I like the following as a symbol of how interconnected Fennell’s work is: In an episode of Killing Eve written by Emerald, Sandra Oh’s character (Eve) speaks about her friend who was killed in a nightclub. Her colleague tries to make a joke and Eve says “If you say murder on the dance floor I will kill you.”
Four years after writing that line, Emerald used that same song during the much discussed ending of her sophomore feature. Seems a bit full circle doesn’t it babe?
Confidence:
It takes an immense amount of self-assuredness in order to take on such varying roles. What you need to be a great actor is different than what you need to be a great show-runner, or head writer, or director. It takes pure confidence to flow through all of that. Maybe its the money? Taking a risk is always less scary when you have money to fall back on, right? Or maybe Emerald knew she could lean on any one of her careers if the others slowed down. No acting gigs coming in? I’ll just write a tv show. No one hiring me to write? I’ll write my own movie, and then direct it.
But.. are the movies good?
Here’s the gag. I don’t actually like Fennell’s work all that much. I thought her season of Killing Eve was the least interesting of the four, I hate the color palette in Promising Young Woman, and the script is still too juvenile for my taste. Saltburn is her worst work in my opinion. I was not impressed by Jacob Elordi (still am yet to be) or Barry Keoghan. The world is not fleshed out enough, and I stopped counting after 45, but in the first 45 minutes there were 3 montages. That’s one montage every 15 minutes. THAT IS TOO MANY! I have a real pet peeve about montages, and using the same footage twice. Saltburn was 2 hours and 11 minutes long. If you can’t fill it, cut it.
Then again, the downfalls of each project makes sense when you look at the timeline of what she had going on. Not to mention she was in her third trimester of pregnancy when she shot Promising Young Woman. Even though she got it all done, her end products seem to have suffered.
Here are some numbers for those of you who like that sort of stuff ;)
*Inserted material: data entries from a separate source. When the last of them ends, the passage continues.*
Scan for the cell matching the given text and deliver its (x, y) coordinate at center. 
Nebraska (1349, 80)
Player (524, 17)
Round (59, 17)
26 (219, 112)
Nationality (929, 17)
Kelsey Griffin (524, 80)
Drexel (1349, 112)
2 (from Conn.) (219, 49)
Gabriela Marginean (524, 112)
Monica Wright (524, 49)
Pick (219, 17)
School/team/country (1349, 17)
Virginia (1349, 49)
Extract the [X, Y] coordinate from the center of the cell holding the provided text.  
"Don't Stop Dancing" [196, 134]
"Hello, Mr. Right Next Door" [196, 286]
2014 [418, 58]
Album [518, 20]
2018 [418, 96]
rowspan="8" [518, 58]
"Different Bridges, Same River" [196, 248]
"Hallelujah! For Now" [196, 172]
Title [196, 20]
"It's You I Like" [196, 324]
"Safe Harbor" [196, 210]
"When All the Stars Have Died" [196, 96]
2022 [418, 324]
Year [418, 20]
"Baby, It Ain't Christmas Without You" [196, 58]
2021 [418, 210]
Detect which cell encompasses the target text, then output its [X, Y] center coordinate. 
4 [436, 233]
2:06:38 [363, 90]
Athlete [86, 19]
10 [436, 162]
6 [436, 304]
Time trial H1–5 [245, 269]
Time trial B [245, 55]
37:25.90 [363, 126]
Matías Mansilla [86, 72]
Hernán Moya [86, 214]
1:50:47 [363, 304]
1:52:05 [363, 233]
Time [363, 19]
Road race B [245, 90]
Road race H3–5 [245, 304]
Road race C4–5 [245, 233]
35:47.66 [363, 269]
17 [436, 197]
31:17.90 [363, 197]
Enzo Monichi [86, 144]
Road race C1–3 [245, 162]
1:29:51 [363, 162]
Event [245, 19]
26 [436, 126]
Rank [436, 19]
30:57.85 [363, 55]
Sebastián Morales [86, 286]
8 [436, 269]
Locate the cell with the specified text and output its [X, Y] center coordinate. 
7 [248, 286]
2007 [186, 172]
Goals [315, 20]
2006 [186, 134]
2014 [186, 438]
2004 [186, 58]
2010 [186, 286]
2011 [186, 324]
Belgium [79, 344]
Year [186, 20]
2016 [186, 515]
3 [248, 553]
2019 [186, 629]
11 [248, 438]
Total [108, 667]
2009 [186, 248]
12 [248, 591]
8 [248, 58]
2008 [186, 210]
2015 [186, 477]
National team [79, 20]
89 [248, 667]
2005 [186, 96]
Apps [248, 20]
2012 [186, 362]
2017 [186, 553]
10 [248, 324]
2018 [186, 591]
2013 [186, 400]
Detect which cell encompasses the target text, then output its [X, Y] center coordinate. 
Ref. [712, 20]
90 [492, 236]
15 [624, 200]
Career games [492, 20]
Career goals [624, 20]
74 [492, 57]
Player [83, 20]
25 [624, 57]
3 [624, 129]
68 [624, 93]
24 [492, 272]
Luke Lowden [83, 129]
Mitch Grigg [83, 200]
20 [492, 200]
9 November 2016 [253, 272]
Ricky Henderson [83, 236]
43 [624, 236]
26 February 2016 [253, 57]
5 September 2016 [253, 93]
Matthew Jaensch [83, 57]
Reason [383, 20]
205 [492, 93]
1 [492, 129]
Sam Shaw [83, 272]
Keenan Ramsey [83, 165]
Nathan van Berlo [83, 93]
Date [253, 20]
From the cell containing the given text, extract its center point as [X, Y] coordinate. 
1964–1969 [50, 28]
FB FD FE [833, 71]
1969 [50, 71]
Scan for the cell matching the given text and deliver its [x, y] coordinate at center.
DEBUT FEATURE: Promising Young Woman
Budget: $10 million
Box: $20.3 million
SOPHOMORE FEATURE: Saltburn
Budget: $75 million
Box Office: $21 million
I was surprised to see how little Saltburn made at the box office, but that number does not include revenue from streaming, where the film was in the top 10 highest debut’s ever on Prime Video.
I do not know what Emerald is poised to take on next, but I do know that regardless of the outcome, she looks like she’s having fucking fun. She’s making the work she wants and even if it’s just to hate-watch, people are watching. She doesn’t shy away from challenges, lets herself dream, and treats people well. Ultimately, all fundamental lessons we can all learn from.